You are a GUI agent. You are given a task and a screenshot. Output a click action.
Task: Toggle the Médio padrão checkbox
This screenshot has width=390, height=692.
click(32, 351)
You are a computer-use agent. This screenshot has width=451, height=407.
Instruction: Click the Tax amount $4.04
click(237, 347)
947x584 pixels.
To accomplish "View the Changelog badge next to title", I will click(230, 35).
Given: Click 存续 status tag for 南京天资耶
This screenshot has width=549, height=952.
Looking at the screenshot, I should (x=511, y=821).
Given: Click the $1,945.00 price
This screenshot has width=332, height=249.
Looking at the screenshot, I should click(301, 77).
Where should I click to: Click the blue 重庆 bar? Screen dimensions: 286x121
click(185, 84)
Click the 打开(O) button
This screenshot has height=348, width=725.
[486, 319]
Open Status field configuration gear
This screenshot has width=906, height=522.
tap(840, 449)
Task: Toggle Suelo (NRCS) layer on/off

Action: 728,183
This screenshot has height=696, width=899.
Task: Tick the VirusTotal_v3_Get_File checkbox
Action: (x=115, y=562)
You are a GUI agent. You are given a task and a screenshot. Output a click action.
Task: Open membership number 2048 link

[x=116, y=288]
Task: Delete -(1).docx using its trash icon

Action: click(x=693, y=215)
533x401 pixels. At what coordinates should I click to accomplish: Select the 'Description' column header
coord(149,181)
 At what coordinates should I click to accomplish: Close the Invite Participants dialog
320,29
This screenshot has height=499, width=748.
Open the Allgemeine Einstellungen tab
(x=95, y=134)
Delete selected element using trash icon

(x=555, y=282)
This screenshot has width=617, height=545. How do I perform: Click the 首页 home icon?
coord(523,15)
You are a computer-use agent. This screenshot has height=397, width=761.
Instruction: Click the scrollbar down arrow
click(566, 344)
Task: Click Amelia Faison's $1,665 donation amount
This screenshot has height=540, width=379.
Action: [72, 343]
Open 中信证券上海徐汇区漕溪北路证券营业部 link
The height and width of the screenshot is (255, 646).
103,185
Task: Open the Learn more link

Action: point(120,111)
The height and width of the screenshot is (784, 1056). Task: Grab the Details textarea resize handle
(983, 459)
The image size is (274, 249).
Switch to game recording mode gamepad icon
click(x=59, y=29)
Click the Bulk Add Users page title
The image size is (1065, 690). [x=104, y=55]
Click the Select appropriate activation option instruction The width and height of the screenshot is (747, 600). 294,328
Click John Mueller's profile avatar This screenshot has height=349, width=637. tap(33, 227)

■ ■ ■ ■ ■ ■ ■

Find every line above that includes the word "computer", then state how many there are and nothing more.

Your solution: 2